**Text for analysis:**
________________
Recording compelling online lectures is not difficult, but taking a few moments to plan and prepare can help improve the quality of the recording. Below are some simple steps you can take to maximize the impact of your videos with students.
Segmentation and Length
Current best practices (backed by research) indicate that instructors should be segmenting their lectures and limiting those segments’ length. These segments typically exist in most lectures naturally- divisions between topics, ideas, and so on. The difference here is that those segments should be separate videos- not just pauses or shifts in tone. This allows the videos to function modularly, allows for students to more easily review sections, and provides natural breaks for student attention and checks for learning.
Each video segment is ideally not longer than 6-10 minutes long. There are several caveats here:
- You can speak faster than you might in person in these recordings, as student retention doesn’t diminish as the rate of speech increases
- You won’t have to stop for questions
- You don’t need to devote much time in each to introducing or summarizing.
- A full online lecture might have several 6-10 minute segments stitched together.
Slide Design
Slides should be clear, focused, and high contrast. It is better to have more slides with less information on them each than fewer slides crowded with text and data. Reading the content of a slide to students is typically counter-productive, as students will often disengage. Slides that illustrate points, provide context, or provide the basis of an anecdote are best.
Use high-contrast colors. Black text on a white background (or the inverse) are your best bet. Videos are often watched by students at less than full-screen size, and smaller fonts are difficult to read in such videos.
If possible, relevant visuals tend to have a greater impact than words- if your concepts can be represented by graphics or pictures, then that is often better than a bullet list of text.
Audio
Clear audio is critical in online video lectures. Students will often tolerate less-than-optimal video quality, but they will quickly tire and rebel against noisy or unclear audio. This can be mitigated with a few easy steps:
- Find a quiet location to record. Be aware of computer noises (phones ringing, email alerts, computer fan noise etc), HVAC noise, interruptions, and ambient noise (traffic, trains, footsteps, etc).
________________
**The data:**
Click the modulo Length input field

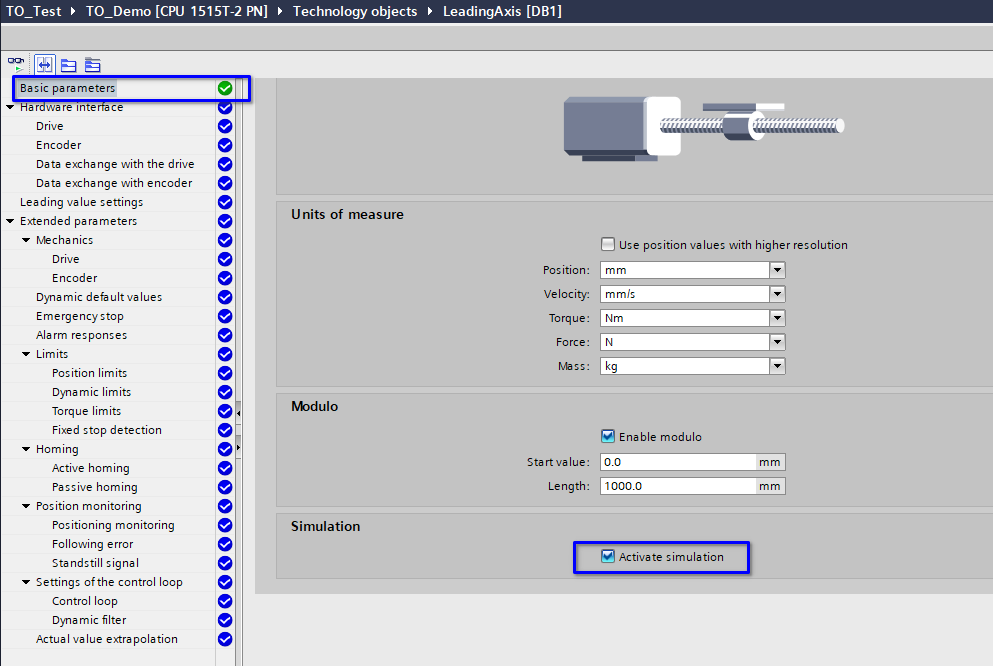click(x=677, y=486)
________________
Please repeat the text above on recording online lectures word for word, from its first sentence to its last.

**Task solution:**
Recording compelling online lectures is not difficult, but taking a few moments to plan and prepare can help improve the quality of the recording. Below are some simple steps you can take to maximize the impact of your videos with students.
Segmentation and Length
Current best practices (backed by research) indicate that instructors should be segmenting their lectures and limiting those segments’ length. These segments typically exist in most lectures naturally- divisions between topics, ideas, and so on. The difference here is that those segments should be separate videos- not just pauses or shifts in tone. This allows the videos to function modularly, allows for students to more easily review sections, and provides natural breaks for student attention and checks for learning.
Each video segment is ideally not longer than 6-10 minutes long. There are several caveats here:
- You can speak faster than you might in person in these recordings, as student retention doesn’t diminish as the rate of speech increases
- You won’t have to stop for questions
- You don’t need to devote much time in each to introducing or summarizing.
- A full online lecture might have several 6-10 minute segments stitched together.
Slide Design
Slides should be clear, focused, and high contrast. It is better to have more slides with less information on them each than fewer slides crowded with text and data. Reading the content of a slide to students is typically counter-productive, as students will often disengage. Slides that illustrate points, provide context, or provide the basis of an anecdote are best.
Use high-contrast colors. Black text on a white background (or the inverse) are your best bet. Videos are often watched by students at less than full-screen size, and smaller fonts are difficult to read in such videos.
If possible, relevant visuals tend to have a greater impact than words- if your concepts can be represented by graphics or pictures, then that is often better than a bullet list of text.
Audio
Clear audio is critical in online video lectures. Students will often tolerate less-than-optimal video quality, but they will quickly tire and rebel against noisy or unclear audio. This can be mitigated with a few easy steps:
- Find a quiet location to record. Be aware of computer noises (phones ringing, email alerts, computer fan noise etc), HVAC noise, interruptions, and ambient noise (traffic, trains, footsteps, etc).